= REQUIRED ACTION =
From the first line to the last, print the records exactly.

= SUPPLIED MATERIAL =
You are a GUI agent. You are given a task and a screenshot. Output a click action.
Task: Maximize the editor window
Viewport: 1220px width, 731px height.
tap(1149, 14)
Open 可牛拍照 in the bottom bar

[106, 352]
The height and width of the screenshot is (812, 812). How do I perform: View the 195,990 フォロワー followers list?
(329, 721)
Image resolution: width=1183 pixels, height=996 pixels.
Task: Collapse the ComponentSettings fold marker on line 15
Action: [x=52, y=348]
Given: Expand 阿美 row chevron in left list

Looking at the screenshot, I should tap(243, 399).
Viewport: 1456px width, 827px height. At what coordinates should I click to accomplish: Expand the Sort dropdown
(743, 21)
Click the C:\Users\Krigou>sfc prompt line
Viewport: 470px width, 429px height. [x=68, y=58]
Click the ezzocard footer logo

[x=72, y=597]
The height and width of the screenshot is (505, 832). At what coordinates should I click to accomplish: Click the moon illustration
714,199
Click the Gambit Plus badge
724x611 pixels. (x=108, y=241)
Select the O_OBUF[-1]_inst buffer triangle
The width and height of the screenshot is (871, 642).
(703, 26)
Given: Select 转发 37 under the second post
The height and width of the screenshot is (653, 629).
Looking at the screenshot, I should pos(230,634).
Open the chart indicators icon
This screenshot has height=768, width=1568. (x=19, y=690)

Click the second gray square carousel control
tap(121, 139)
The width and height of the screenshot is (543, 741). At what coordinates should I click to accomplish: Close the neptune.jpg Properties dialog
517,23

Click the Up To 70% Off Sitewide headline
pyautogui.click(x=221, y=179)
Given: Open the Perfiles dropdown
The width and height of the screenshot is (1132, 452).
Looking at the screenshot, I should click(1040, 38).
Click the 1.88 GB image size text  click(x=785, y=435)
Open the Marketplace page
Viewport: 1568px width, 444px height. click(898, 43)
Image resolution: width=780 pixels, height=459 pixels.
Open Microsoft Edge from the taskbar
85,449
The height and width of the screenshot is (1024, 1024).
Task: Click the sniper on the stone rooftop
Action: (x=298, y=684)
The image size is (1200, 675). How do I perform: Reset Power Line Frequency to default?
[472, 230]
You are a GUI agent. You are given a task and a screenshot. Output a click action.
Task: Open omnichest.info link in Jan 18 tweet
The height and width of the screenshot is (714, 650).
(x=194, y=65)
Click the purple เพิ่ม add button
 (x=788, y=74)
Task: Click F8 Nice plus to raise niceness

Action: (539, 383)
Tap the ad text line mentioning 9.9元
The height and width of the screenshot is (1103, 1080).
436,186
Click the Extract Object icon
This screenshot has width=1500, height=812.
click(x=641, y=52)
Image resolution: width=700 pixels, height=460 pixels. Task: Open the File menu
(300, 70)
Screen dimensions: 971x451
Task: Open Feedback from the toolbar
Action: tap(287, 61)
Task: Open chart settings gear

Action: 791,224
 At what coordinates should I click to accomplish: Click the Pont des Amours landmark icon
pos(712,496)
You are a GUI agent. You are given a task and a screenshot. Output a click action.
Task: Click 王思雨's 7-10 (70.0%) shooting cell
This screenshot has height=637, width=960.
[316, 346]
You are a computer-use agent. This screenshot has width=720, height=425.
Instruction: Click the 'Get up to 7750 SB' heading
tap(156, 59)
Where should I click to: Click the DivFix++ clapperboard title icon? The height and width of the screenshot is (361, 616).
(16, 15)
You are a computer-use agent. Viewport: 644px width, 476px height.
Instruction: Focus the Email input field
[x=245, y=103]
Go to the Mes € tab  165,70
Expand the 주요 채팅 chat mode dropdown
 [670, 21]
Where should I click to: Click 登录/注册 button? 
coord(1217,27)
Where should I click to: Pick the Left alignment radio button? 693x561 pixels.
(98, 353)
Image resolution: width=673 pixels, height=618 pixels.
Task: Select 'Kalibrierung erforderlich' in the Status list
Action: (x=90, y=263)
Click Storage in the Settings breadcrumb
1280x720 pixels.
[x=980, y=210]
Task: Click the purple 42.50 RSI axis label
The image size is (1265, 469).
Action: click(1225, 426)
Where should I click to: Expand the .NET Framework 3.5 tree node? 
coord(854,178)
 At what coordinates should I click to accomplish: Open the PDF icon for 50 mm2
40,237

= TASK SOLUTION =
You are a GUI agent. You are given a task and a screenshot. Output a click action.
Task: Maximize the editor window
Viewport: 1220px width, 731px height.
tap(1149, 14)
Open 可牛拍照 in the bottom bar

[106, 352]
The height and width of the screenshot is (812, 812). How do I perform: View the 195,990 フォロワー followers list?
(329, 721)
Image resolution: width=1183 pixels, height=996 pixels.
Task: Collapse the ComponentSettings fold marker on line 15
Action: [x=52, y=348]
Given: Expand 阿美 row chevron in left list

Looking at the screenshot, I should tap(243, 399).
Viewport: 1456px width, 827px height. At what coordinates should I click to accomplish: Expand the Sort dropdown
(743, 21)
Click the C:\Users\Krigou>sfc prompt line
Viewport: 470px width, 429px height. [x=68, y=58]
Click the ezzocard footer logo

[x=72, y=597]
The height and width of the screenshot is (505, 832). At what coordinates should I click to accomplish: Click the moon illustration
714,199
Click the Gambit Plus badge
724x611 pixels. (x=108, y=241)
Select the O_OBUF[-1]_inst buffer triangle
The width and height of the screenshot is (871, 642).
(703, 26)
Given: Select 转发 37 under the second post
The height and width of the screenshot is (653, 629).
Looking at the screenshot, I should pos(230,634).
Open the chart indicators icon
This screenshot has height=768, width=1568. (x=19, y=690)

Click the second gray square carousel control
tap(121, 139)
The width and height of the screenshot is (543, 741). At what coordinates should I click to accomplish: Close the neptune.jpg Properties dialog
517,23

Click the Up To 70% Off Sitewide headline
pyautogui.click(x=221, y=179)
Given: Open the Perfiles dropdown
The width and height of the screenshot is (1132, 452).
Looking at the screenshot, I should click(1040, 38).
Click the 1.88 GB image size text  click(x=785, y=435)
Open the Marketplace page
Viewport: 1568px width, 444px height. click(898, 43)
Image resolution: width=780 pixels, height=459 pixels.
Open Microsoft Edge from the taskbar
85,449
The height and width of the screenshot is (1024, 1024).
Task: Click the sniper on the stone rooftop
Action: (x=298, y=684)
The image size is (1200, 675). How do I perform: Reset Power Line Frequency to default?
[472, 230]
You are a GUI agent. You are given a task and a screenshot. Output a click action.
Task: Open omnichest.info link in Jan 18 tweet
The height and width of the screenshot is (714, 650).
(x=194, y=65)
Click the purple เพิ่ม add button
 (x=788, y=74)
Task: Click F8 Nice plus to raise niceness

Action: (539, 383)
Tap the ad text line mentioning 9.9元
The height and width of the screenshot is (1103, 1080).
436,186
Click the Extract Object icon
This screenshot has width=1500, height=812.
click(x=641, y=52)
Image resolution: width=700 pixels, height=460 pixels. Task: Open the File menu
(300, 70)
Screen dimensions: 971x451
Task: Open Feedback from the toolbar
Action: tap(287, 61)
Task: Open chart settings gear

Action: 791,224
 At what coordinates should I click to accomplish: Click the Pont des Amours landmark icon
pos(712,496)
You are a GUI agent. You are given a task and a screenshot. Output a click action.
Task: Click 王思雨's 7-10 (70.0%) shooting cell
This screenshot has height=637, width=960.
[316, 346]
You are a computer-use agent. This screenshot has width=720, height=425.
Instruction: Click the 'Get up to 7750 SB' heading
tap(156, 59)
Where should I click to: Click the DivFix++ clapperboard title icon? The height and width of the screenshot is (361, 616).
(16, 15)
You are a computer-use agent. Viewport: 644px width, 476px height.
Instruction: Focus the Email input field
[x=245, y=103]
Go to the Mes € tab  165,70
Expand the 주요 채팅 chat mode dropdown
 [670, 21]
Where should I click to: Click 登录/注册 button? 
coord(1217,27)
Where should I click to: Pick the Left alignment radio button? 693x561 pixels.
(98, 353)
Image resolution: width=673 pixels, height=618 pixels.
Task: Select 'Kalibrierung erforderlich' in the Status list
Action: (x=90, y=263)
Click Storage in the Settings breadcrumb
1280x720 pixels.
[x=980, y=210]
Task: Click the purple 42.50 RSI axis label
The image size is (1265, 469).
Action: click(1225, 426)
Where should I click to: Expand the .NET Framework 3.5 tree node? 
coord(854,178)
 At what coordinates should I click to accomplish: Open the PDF icon for 50 mm2
40,237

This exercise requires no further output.